MIV most important variable, VIV very important variable, IV important variable, NV normal variable, LIV less important variable, UIV uninformative variable, N number of selected variables, P the proportion of selected variables in total variables

Dual-optimized PLS models

Coupled with SPXY-optimized sample subsets, five methods for variable selection were employed to develop 30 dual-optimized PLS models for quantitative analysis of soluble sugar, cellulose, hemicellulose, lignin, ash, and TEY. Meanwhile, the six partial-optimized PLS models described above served as controls. Summary statistics for a total of 36 defined models are presented in Table 2 and Additional file 1: Tables A3–A7. Compared with other dual-optimized models, CARS-SPXY exhibited the greatest positive impact upon the stability of PLS models when comparing values of principal components (5–8), \(R_{\text{C}}^{2}\) (0.73–0.96), RMSEC (0.65–11.50), \(R_{\text{CV}}^{2}\) (0.69–0.95), and RMSECV (0.68–13.20) (Fig. 8 and Additional file 1: Table A3). Furthermore, lower RMSEP (0.48–7.41) and higher RPD (3.34–4.73) and RER (12.94–27.45) values were obtained using the robust CARS-SPXY dual-optimized PLS models, which were significantly better than those of four other dual-optimized models for the most relevant properties.

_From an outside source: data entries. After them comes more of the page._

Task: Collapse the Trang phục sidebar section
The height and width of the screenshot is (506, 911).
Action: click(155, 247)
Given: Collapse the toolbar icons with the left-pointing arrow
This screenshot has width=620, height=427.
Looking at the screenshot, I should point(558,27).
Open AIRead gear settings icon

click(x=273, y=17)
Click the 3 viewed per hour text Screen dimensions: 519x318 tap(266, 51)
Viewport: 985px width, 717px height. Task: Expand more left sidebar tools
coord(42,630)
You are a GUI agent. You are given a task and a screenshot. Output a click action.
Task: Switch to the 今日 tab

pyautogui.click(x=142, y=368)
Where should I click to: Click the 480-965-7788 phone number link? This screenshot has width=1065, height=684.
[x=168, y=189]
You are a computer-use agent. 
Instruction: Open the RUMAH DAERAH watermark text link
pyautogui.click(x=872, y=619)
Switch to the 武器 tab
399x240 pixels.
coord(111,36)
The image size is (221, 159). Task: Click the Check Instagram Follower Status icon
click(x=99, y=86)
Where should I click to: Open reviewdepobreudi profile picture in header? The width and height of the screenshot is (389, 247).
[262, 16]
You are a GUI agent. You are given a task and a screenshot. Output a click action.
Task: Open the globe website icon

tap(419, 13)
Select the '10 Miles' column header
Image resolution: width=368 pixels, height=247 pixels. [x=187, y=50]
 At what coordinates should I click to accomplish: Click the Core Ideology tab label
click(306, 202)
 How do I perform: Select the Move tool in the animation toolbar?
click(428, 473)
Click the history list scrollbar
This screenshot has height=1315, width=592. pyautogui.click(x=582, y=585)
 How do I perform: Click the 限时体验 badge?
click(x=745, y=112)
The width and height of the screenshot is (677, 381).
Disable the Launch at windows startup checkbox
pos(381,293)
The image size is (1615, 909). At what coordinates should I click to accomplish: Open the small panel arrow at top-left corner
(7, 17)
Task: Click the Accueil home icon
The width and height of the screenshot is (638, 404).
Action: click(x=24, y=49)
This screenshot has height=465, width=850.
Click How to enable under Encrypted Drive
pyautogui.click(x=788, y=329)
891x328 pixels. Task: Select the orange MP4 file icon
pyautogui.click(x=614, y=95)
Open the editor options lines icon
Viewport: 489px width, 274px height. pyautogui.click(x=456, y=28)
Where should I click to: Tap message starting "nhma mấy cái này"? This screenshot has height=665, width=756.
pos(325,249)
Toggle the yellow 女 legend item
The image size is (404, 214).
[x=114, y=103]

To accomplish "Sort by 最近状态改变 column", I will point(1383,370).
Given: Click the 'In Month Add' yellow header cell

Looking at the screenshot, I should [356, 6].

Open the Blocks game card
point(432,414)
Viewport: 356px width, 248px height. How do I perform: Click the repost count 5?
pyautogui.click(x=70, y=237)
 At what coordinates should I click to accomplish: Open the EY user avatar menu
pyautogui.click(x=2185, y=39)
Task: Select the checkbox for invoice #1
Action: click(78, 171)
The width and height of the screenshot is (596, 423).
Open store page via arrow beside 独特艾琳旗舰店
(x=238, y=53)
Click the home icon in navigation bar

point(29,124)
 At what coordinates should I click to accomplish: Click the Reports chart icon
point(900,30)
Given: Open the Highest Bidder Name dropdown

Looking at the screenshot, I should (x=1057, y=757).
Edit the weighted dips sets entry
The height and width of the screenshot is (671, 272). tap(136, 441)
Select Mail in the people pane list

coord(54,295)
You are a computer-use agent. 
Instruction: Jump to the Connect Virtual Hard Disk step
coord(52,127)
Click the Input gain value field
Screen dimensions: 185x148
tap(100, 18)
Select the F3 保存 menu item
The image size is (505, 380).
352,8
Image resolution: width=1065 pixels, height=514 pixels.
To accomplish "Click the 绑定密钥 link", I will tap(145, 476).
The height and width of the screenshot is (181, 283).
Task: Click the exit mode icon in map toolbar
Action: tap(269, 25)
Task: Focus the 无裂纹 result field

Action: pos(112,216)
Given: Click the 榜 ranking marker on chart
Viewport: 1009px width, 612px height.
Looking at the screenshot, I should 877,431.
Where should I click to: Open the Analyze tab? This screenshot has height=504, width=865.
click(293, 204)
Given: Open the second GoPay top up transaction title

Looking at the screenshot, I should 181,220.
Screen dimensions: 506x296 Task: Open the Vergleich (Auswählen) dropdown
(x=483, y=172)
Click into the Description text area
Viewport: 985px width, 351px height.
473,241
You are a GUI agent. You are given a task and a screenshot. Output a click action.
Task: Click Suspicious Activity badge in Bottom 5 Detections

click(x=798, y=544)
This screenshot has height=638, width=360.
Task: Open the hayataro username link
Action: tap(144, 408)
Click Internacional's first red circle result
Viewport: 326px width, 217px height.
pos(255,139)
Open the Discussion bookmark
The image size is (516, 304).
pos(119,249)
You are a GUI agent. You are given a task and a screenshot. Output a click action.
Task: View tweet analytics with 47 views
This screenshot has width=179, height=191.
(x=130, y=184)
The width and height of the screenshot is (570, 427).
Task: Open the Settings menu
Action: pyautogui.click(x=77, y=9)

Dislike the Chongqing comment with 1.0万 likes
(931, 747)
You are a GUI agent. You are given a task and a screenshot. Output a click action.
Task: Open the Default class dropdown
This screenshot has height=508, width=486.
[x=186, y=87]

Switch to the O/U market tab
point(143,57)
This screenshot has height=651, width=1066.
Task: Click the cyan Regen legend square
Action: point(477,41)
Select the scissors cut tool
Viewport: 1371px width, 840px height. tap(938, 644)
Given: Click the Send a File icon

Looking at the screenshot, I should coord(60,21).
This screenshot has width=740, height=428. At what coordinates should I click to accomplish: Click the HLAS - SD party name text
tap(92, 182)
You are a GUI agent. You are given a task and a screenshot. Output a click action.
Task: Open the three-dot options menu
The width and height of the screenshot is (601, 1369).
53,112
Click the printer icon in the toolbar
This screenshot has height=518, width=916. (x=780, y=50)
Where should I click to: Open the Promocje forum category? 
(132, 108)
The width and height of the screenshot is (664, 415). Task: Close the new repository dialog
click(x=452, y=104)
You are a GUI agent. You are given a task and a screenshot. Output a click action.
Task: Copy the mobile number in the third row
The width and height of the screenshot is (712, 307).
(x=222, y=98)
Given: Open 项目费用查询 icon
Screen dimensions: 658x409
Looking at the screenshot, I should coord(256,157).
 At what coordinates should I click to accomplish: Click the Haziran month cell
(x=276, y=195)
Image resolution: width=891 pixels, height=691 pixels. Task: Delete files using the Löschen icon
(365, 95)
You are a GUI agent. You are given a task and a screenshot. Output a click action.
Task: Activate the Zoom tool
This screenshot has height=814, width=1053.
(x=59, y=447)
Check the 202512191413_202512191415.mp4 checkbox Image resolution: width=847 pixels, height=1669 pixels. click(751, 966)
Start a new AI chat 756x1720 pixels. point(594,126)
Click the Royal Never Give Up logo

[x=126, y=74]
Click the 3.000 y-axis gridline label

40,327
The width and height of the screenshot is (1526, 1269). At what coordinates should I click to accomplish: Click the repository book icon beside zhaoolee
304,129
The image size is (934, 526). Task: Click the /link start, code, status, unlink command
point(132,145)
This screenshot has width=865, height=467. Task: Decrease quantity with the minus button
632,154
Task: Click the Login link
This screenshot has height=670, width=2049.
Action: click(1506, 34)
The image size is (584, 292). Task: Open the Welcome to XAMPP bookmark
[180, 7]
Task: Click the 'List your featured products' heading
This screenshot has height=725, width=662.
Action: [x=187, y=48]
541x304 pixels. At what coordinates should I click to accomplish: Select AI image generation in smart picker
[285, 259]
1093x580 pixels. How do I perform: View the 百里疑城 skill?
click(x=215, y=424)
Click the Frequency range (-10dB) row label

Notably, the use of one in four samples for external validation led to strong correlations between predicted and reference values (Additional file 2: Fig. A1). These results demonstrate that CARS-SPXY was the best method to clearly improve upon the accuracies of the prediction performance of the PLS model among these five dual-optimized methods. These results are consistent with our previously stated results that CARS displayed relatively higher efficiency over other methods in the selection of informative variables as well as for judicious elimination of uninformative variables (Fig. 7).
Fig. 8

The performance of 30 dual-optimized PLS models and 6 partial-optimized PLS models. FS full spectra, CARS competitive adaptive reweighted sampling, SR selectivity ratio, VIP variable importance for projection, UVE uninformative variable elimination, MC-UVE UVE couple with the principle of Monte Carlo. Soluble sugar (a), cellulose (b), hemicellulose (c), lignin (d), ash (e), theoretical ethanol yield (f)

Meanwhile, the sample subsets and spectral variable subsets were optimized using VIP-SPXY, MC-UVE-SPXY, and UVE-SPXY models using the following parameters: a low number of principal components; high \(R_{\text{C}}^{2}\), \(R_{\text{CV}}^{2}\), \(R_{\text{V}}^{2}\); low RMSEC, RMSECV, RMSEP; and high RPD, RER (Additional file 1: Tables A5–A7). Additional file 2: Figures A3–A5 demonstrate that all relevant properties were successfully predicted by the three models mentioned above, which generally displayed relatively higher correlations between predicted and reference values than controls (Fig. 6). These results indicated that VIP-SPXY, MC-UVE-SPXY, and UVE-SPXY models could achieve higher performance for predicting soluble sugar, cellulose, hemicellulose, lignin, ash, and TEY (Fig. 8). Conversely, it was found that SR-SPXY significantly decreased the stability of the calibration models because the RMSEC and RMSECV for each property sharply increased. Meanwhile, significant decreases in \(R_{\text{C}}^{2}\) and \(R_{\text{CV}}^{2}\) were observed in the present study which were generally lower than controls (Table 2; Additional file 1: Table A4). As a consequence, RPD and RER decreased significantly and relatively lower \(R_{\text{V}}^{2}\) values were obtained for the validation set of each relevant property. These results probably stem from the inability of the SR method to achieve informative variable selection and uninformative variables elimination (Figs. 7, 8; Additional file 1: Table A4 and Additional file 2: Figure A2).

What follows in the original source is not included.